In a letter dated April 7, the president of the Perinatal Society of Sri Lanka, Dr LPC Saman Kumara, called the shortage “extremely critical” and said he had ordered hospitals not to discard used tubes, “but to clean and sterilise them from now onwards as we may have to reuse them as a desperate solution”.
Kumara told Al Jazeera the shortage was most acutely felt at Castle Street Teaching Hospital in the Sri Lankan capital, Colombo, but that “soon all hospitals may run out” of the tubes.
The health ministry said it was working “very fast” to try and address the situation.
Dr Saman Ratnayake, a spokesman for the ministry, told Al Jazeera that the ministry is seeking help from the Indian government, as well as the World Health Organization. He also said the Sri Lankan treasury has pledged to open credit lines for suppliers to buy some of the critical drugs, including tenecteplase, the stroke medication.
“We have ordered. The issue is now it will take another one to two months to receive goods,” he said. In the meantime, Ratnayake said, the government is asking hospitals to manage things, including by postponing any non-life-threatening procedures.
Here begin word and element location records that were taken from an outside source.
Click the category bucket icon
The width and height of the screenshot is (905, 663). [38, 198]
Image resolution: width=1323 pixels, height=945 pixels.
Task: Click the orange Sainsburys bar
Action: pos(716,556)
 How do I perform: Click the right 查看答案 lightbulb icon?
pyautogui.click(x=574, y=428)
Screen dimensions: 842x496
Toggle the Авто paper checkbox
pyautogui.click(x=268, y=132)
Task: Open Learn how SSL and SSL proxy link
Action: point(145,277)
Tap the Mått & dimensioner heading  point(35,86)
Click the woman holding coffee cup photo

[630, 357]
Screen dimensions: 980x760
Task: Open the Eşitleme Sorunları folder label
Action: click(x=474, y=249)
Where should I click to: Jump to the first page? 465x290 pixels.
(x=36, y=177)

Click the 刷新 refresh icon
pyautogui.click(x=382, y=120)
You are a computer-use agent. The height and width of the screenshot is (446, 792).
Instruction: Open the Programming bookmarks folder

“Till then, you have to be patient and help us manage the situation,” he said.
Sri Lankan doctors say this is neither a “sound” nor a “sustainable” policy.
In a letter addressed to the president on April 7 and made public on Sunday, the Sri Lanka Medical Association (SLMA) contended that “what is considered non-emergency situations could turn into life-threatening problems within a few hours”.
Without urgent replenishment of supplies, emergency treatment may also have to be halted within a matter of weeks, if not days, the letter said.
“This will result in a catastrophic number of deaths, which is likely to be in excess of the combined death toll of COVID, tsunami and the civil war,” the letter added, referring to the Indian Ocean tsunami of 2004 and Sri Lanka’s 26-year civil war between the military and ethnic Tamil separatists.
Some 31,229 people died during the tsunami, while an estimated 100,000 died in the civil conflict. The country’s pandemic toll is at 16,489.
The SLMA also urged the president to hold consultations with doctors, saying the “need of the hour is to be truthful, compassionate and for you to use the country’s intellectual resources in the form of expert advice and guidance from professionals”.
Sudewa Hettiarachchi, director general of the president’s media division, said Rajapaksa has not yet made a decision on the doctors’ requests. He had no comment on allegations that the government has failed to treat this situation with the seriousness it deserved.
Health workers say the government needs to act fast.
“This is a disaster situation,” said Ravi Kumdesh, president of the College of Medical Laboratory Science. “We are calling on the government to urgently declare a medical state of emergency and also appeal for humanitarian aid internationally.”
Kumdesh said what worried him most is that “we cannot calculate where the end is”.
Even if the government were to alleviate some of the critical drug shortages in the near term, the severity of the economic crisis means it was likely to face a similar situation within months.
“The effects of this are going to be very long term,” said Kumdesh. “We need to call for international humanitarian aid. Because as a country, we can compromise on other requirements, but we can’t compromise on health.”